Chancellor of the Exchequer George Osborne sounded a defiant tone in a news conference in London, saying he had thoroughly prepared for a "Brexit" vote and would not be stepping down.
"It is inevitable after Thursday's vote that Britain's economy is going to have to adjust"
“It will not be plain sailing in the days ahead,” Osborne said. “But let me be clear, you should not underestimate our resolve. We were prepared for the unexpected, and we are equipped for whatever happens.”
The pound fell by 2 percent against the U.S. dollar in overnight trading amid fears of the consequences of the vote, but rose 0.5 cents in the moments after Osborne began speaking.
Osborne said he had spent the last 72 hours since the "Brexit" referendum in close communication with finance ministers of the European Union and other G7 nations, as wells as the U.S. treasury secretary and executives of major international corporations.
He said his message to them was “the British economy is fundamentally strong. We are highly competitive, and we are open for business.”
But Osborne added: "It is inevitable after Thursday's vote that Britain's economy is going to have to adjust to the new situation we find ourselves in."

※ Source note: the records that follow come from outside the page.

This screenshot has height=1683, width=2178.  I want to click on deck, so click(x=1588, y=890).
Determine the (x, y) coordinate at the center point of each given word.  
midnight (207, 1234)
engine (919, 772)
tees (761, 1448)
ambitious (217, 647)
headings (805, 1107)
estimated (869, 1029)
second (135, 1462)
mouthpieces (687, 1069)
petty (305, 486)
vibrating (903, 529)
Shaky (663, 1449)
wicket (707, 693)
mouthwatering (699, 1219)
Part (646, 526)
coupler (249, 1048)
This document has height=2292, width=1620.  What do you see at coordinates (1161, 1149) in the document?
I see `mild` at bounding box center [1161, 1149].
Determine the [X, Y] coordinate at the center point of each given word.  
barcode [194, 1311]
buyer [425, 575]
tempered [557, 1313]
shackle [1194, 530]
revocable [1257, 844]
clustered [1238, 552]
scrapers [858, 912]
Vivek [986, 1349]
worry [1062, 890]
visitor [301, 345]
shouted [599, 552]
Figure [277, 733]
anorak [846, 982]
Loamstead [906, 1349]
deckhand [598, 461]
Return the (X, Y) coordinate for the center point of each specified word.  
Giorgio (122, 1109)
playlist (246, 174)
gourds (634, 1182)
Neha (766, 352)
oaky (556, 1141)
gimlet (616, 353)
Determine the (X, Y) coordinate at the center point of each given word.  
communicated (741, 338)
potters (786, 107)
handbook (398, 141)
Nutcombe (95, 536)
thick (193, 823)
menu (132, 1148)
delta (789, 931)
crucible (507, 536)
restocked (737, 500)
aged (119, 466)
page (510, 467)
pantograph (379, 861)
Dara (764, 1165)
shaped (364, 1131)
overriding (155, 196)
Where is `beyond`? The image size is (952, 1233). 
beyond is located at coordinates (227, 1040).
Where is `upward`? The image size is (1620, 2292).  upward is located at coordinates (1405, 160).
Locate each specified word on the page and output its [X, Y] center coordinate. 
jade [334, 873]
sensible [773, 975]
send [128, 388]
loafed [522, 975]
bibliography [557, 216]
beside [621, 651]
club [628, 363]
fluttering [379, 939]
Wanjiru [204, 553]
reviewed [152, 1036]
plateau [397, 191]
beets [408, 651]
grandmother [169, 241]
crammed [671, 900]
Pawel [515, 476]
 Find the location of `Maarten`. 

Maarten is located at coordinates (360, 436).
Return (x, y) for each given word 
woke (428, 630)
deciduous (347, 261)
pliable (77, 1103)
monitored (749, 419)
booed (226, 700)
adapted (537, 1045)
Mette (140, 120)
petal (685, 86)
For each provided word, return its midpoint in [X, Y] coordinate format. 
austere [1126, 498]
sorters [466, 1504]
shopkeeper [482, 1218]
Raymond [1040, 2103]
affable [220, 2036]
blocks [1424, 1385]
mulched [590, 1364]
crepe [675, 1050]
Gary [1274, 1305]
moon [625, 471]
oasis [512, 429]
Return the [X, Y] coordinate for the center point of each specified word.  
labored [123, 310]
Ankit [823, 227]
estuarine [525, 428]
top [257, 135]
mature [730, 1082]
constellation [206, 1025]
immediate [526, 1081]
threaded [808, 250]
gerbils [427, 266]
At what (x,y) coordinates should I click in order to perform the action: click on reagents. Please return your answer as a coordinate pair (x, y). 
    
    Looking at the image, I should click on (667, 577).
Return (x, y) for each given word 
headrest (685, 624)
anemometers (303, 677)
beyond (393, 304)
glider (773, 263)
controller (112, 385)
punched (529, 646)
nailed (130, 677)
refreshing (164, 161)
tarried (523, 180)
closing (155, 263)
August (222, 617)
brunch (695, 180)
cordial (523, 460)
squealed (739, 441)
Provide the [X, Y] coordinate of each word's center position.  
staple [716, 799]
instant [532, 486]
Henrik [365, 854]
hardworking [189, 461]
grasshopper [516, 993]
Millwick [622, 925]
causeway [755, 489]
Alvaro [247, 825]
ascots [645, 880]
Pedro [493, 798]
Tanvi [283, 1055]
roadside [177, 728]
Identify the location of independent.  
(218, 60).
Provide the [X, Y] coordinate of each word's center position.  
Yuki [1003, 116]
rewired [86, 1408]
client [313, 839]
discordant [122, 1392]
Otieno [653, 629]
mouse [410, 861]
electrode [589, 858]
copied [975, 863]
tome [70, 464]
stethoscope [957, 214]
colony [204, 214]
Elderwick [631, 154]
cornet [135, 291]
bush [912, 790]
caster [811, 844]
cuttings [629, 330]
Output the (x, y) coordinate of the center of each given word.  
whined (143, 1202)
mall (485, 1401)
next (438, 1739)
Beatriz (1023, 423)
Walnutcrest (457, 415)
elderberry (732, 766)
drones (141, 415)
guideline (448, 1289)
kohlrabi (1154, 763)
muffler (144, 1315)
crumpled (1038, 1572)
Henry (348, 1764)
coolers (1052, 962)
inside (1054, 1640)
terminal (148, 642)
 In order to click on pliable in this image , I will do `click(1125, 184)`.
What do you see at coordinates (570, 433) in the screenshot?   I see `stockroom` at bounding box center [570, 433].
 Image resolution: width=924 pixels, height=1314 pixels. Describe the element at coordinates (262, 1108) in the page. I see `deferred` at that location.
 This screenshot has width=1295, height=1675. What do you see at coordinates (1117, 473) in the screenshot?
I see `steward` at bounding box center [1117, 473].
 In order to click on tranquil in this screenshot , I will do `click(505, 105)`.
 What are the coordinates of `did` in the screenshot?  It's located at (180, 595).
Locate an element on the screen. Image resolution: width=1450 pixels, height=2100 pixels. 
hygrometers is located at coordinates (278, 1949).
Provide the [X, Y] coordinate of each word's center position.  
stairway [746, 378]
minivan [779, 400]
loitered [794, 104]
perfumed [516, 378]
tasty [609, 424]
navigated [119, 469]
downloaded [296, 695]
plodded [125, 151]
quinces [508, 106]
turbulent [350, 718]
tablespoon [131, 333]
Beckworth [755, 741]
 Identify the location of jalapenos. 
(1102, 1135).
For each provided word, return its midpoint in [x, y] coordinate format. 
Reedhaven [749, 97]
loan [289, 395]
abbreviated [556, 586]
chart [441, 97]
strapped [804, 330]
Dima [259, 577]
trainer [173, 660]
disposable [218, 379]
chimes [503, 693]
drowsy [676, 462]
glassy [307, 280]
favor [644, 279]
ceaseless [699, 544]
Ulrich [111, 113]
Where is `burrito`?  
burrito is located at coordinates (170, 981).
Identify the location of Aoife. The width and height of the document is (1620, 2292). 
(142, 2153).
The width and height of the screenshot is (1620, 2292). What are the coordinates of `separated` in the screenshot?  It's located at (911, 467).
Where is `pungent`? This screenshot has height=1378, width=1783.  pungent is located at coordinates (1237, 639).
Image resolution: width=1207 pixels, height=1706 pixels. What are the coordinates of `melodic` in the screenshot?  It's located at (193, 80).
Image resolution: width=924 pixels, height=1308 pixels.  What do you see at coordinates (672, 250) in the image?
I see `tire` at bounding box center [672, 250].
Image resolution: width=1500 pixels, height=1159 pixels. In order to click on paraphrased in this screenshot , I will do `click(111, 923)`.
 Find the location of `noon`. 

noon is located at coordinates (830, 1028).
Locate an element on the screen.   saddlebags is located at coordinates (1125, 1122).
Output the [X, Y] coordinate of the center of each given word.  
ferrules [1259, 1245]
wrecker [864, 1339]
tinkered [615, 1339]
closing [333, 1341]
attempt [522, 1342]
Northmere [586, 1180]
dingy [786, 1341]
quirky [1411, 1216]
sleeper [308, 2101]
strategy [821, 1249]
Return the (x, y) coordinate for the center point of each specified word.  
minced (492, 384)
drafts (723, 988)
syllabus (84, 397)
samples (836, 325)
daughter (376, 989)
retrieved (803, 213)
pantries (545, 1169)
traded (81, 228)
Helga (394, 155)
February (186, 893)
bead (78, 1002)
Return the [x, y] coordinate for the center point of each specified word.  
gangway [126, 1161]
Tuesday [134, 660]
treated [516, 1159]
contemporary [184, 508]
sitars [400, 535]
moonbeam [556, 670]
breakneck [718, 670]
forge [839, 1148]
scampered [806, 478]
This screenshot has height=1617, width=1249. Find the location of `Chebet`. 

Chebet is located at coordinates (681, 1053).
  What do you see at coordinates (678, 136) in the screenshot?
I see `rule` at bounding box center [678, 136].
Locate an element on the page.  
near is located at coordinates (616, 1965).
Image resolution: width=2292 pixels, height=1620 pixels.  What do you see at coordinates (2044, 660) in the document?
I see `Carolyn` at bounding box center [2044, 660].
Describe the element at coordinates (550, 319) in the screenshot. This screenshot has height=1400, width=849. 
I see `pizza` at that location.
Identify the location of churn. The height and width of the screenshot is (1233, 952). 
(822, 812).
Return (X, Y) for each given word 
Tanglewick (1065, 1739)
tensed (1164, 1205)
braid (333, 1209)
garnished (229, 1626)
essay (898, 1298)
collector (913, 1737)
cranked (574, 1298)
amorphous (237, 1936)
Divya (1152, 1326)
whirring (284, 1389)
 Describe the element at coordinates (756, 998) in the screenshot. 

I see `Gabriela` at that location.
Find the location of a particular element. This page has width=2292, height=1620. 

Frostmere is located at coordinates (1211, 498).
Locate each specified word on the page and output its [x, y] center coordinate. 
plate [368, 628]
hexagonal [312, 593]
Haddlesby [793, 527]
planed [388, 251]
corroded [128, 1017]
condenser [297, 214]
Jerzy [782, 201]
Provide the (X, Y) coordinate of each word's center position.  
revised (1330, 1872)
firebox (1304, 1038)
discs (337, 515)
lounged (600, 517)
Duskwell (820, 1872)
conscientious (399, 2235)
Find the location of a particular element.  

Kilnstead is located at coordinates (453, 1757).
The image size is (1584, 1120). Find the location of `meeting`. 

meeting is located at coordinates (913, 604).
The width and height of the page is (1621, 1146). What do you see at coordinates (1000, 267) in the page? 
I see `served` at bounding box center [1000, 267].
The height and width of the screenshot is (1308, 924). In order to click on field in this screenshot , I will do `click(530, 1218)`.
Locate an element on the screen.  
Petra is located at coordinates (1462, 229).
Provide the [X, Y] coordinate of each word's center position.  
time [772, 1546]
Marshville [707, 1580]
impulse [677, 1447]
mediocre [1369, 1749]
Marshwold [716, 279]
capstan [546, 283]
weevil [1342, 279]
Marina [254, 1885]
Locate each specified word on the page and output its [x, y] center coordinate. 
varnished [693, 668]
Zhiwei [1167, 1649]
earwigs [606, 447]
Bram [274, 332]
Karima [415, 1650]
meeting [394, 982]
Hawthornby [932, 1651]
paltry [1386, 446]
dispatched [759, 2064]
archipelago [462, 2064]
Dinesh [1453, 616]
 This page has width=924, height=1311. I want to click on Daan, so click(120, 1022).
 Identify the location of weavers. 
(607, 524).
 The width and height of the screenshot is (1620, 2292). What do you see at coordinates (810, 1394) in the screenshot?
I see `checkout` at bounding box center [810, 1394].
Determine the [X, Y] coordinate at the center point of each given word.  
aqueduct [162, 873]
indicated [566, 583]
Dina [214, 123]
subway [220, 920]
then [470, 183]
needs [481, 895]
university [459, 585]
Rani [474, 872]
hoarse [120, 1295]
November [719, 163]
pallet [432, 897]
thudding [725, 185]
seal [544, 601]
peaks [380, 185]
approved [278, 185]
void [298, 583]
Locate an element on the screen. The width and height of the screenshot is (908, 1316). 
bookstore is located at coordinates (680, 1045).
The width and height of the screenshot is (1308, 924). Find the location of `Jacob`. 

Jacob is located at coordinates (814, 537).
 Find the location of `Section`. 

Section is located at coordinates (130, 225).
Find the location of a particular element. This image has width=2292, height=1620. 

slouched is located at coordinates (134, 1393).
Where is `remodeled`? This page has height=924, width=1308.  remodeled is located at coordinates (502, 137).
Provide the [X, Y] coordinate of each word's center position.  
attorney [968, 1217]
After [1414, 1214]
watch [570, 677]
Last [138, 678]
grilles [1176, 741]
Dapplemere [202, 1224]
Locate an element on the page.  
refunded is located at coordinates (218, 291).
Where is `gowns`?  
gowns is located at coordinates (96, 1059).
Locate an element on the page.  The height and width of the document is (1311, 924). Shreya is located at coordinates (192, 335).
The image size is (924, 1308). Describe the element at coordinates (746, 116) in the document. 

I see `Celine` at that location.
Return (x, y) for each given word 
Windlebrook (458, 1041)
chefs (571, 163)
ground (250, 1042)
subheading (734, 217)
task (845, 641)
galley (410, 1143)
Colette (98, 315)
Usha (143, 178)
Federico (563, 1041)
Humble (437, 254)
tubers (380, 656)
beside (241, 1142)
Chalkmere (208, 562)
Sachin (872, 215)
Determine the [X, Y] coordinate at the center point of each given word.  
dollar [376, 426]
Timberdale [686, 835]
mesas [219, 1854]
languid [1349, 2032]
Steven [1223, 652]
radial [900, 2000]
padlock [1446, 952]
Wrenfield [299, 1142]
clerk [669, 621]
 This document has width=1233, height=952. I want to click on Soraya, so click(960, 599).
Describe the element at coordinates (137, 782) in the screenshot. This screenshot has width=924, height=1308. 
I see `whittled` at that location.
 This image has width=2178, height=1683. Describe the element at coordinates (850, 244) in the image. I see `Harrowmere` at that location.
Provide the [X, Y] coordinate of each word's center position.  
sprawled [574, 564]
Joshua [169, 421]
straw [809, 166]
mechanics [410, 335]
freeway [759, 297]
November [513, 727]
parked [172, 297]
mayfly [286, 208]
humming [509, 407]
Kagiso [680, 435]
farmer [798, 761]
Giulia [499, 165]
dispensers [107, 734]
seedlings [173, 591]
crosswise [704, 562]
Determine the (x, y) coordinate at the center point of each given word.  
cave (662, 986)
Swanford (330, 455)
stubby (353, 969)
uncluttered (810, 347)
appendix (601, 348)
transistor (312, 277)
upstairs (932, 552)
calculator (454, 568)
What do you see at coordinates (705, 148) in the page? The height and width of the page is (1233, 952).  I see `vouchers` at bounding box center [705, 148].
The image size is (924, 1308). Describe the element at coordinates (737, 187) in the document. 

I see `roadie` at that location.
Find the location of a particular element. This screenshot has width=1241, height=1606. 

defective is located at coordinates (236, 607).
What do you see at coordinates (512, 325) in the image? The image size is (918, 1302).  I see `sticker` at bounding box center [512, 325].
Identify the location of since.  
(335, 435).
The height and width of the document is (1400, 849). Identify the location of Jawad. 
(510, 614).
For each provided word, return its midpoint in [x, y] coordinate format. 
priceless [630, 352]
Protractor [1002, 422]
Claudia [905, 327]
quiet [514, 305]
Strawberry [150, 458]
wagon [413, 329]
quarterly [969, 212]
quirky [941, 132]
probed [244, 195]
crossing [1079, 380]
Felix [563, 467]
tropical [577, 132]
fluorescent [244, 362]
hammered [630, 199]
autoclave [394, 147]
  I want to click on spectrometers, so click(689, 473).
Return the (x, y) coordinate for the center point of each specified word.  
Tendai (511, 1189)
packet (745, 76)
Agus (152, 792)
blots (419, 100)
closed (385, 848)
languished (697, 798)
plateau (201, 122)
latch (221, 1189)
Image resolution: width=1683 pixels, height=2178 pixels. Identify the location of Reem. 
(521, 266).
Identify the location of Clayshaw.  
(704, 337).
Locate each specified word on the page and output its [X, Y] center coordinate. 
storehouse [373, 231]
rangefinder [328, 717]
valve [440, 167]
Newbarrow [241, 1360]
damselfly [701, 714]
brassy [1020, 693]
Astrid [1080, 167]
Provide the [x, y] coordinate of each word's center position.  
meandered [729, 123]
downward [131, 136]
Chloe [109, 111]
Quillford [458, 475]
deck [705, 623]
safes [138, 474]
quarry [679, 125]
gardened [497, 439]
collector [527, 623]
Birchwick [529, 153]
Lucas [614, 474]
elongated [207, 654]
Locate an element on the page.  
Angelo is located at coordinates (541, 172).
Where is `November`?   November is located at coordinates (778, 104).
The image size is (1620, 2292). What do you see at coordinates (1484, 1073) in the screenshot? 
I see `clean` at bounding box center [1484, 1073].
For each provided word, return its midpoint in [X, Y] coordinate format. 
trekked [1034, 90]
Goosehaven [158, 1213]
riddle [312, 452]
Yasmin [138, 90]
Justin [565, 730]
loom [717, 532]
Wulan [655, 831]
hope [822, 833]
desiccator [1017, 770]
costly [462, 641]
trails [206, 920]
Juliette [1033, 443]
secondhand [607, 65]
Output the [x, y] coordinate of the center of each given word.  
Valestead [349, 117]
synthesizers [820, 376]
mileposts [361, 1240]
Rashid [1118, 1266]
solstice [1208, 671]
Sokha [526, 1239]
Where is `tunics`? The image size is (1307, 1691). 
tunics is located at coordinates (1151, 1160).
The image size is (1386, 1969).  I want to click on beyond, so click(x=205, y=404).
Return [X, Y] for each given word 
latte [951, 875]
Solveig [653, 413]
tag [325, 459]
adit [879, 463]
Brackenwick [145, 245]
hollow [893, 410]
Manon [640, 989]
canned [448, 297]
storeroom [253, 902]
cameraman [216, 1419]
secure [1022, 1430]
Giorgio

The treasury chief that the "concerns I expressed during the campaign" remained but added: "I fully accept the result of the referendum and will do everything I can to make it work for Britain.”
Political turmoil has roiled the country, as the leaders grappled with the question of how precisely the country would separate Britain from the other 27 nations in the bloc.
Prior to Thursday's referendum, Osborne warned that he would have to respond to a "Leave" vote with tax rises and spending cuts worth 30 billion pounds ($43 billion). Osborne also has said he would aim to introduce the emergency measures within two months.
"Quitting the EU would hit investment, hurt families and harm the British economy," he said in a speech on June 14.